ALPHA is currently viewed as a research tool for manned and unmanned teaming in a simulation environment. In its earliest iterations, ALPHA consistently outperformed a baseline computer program previously used by the Air Force Research Lab for research. In other words, it defeated other AI opponents.
In fact, it was only after early iterations of ALPHA bested other computer program opponents that Lee then took to manual controls against a more mature version of ALPHA last October. Not only was Lee not able to score a kill against ALPHA after repeated attempts, he was shot out of the air every time during protracted engagements in the simulator.
Since that first human vs. ALPHA encounter in the simulator, this AI has repeatedly bested other experts as well, and is even able to win out against these human experts when its (the ALPHA-controlled) aircraft are deliberately handicapped in terms of speed, turning, missile capability and sensors.

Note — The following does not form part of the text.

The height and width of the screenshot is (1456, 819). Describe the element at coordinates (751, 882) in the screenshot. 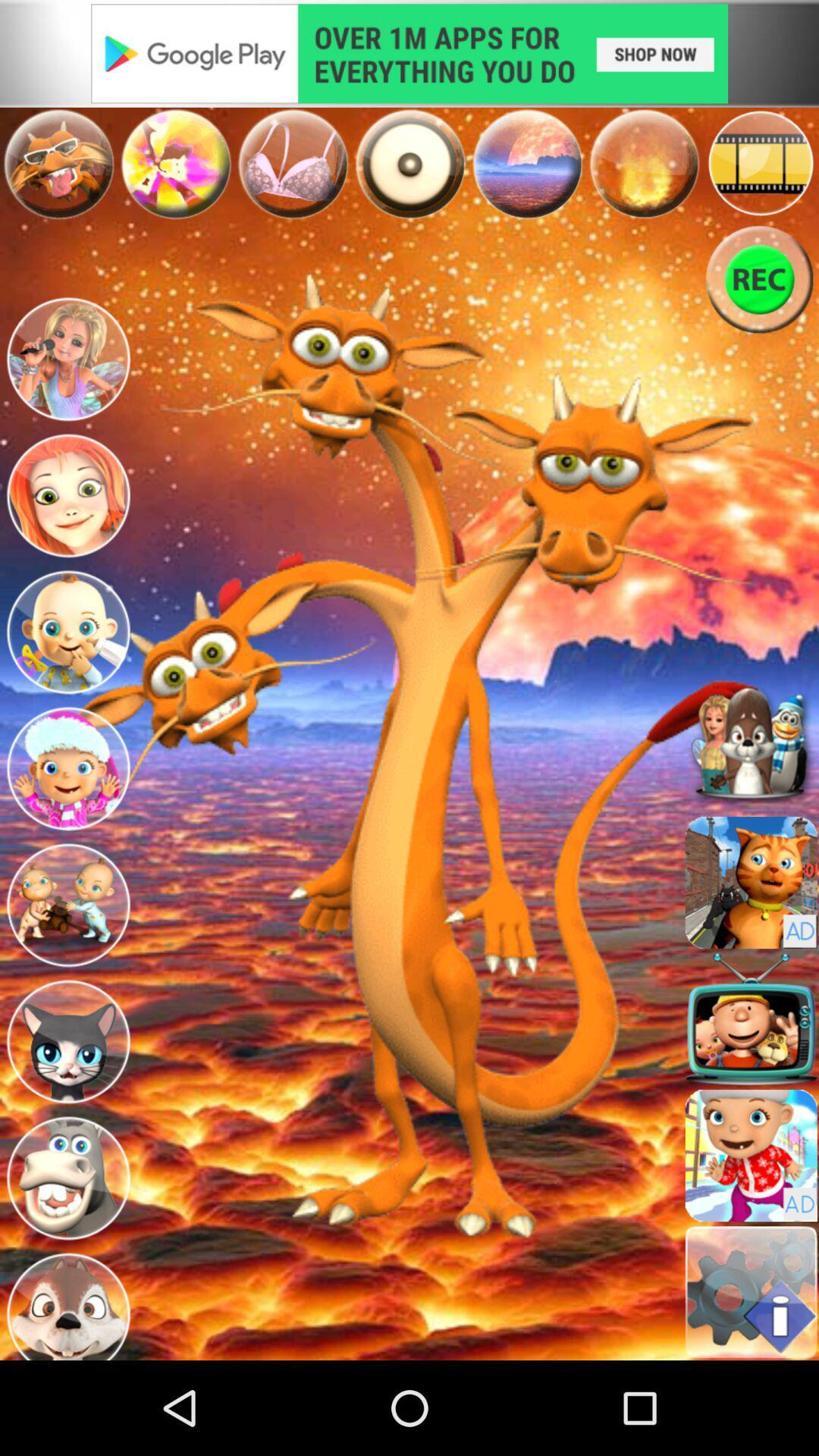

I see `advertisement` at that location.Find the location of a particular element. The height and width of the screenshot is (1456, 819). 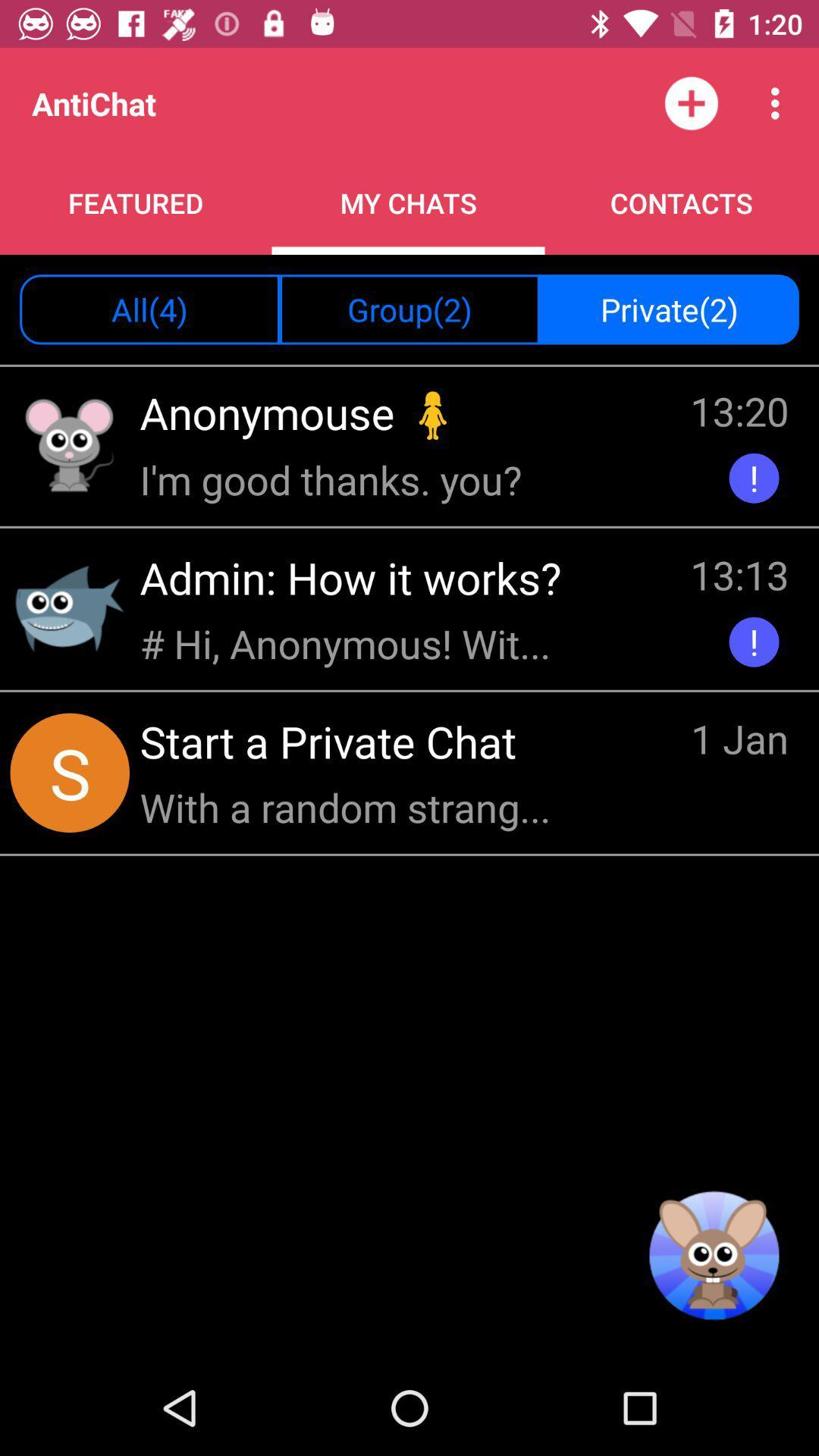

the item to the left of the start a private is located at coordinates (70, 773).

Lee, who has been flying in simulators against AI opponents since the early 1980s, said of that first encounter against ALPHA, “I was surprised at how aware and reactive it was. It seemed to be aware of my intentions and reacting instantly to my changes in flight and my missile deployment. It knew how to defeat the shot I was taking. It moved instantly between defensive and offensive actions as needed.”
He added that with most AIs, “an experienced pilot can beat up on it (the AI) if you know what you’re doing. Sure, you might have gotten shot down once in a while by an AI program when you, as a pilot, were trying something new, but, until now, an AI opponent simply could not keep up with anything like the real pressure and pace of combat-like scenarios.”
Eventually, ALPHA aims to lessen the likelihood of mistakes since its operations already occur significantly faster than do those of other language-based consumer product programming. In fact, ALPHA can take in the entirety of sensor data, organize it, create a complete mapping of a combat scenario and make or change combat decisions for a flight of four fighter aircraft in less than a millisecond. Basically, the AI is so fast that it could consider and coordinate the best tactical plan and precise responses, within a dynamic environment, over 250 times faster than ALPHA’s human opponents could blink.
It would normally be expected that an artificial intelligence with the learning and performance capabilities of ALPHA, applicable to incredibly complex problems, would require a super computer in order to operate.
However, ALPHA and its algorithms require no more than the computing power available in a low-budget PC in order to run in real time and quickly react and respond to uncertainty and random events or scenarios.
To reach its current performance level, ALPHA’s training has occurred on a $500 consumer-grade PC. This training process started with numerous and random versions of ALPHA. These automatically generated versions of ALPHA proved themselves against a manually tuned version of ALPHA. The successful strings of code are then “bred” with each other, favoring the stronger, or highest performance versions. In other words, only the best-performing code is used in subsequent generations. Eventually, one version of ALPHA rises to the top in terms of performance, and that’s the one that is utilized.
ALPHA is developed by Psibernetix Inc., serving as a contractor to the United States Air Force Research Laboratory.
Support for Ernest’s doctoral research, $200,000 in total, was provided over three years by the Dayton Area Graduate Studies Institute and the U.S. Air Force Research Laboratory.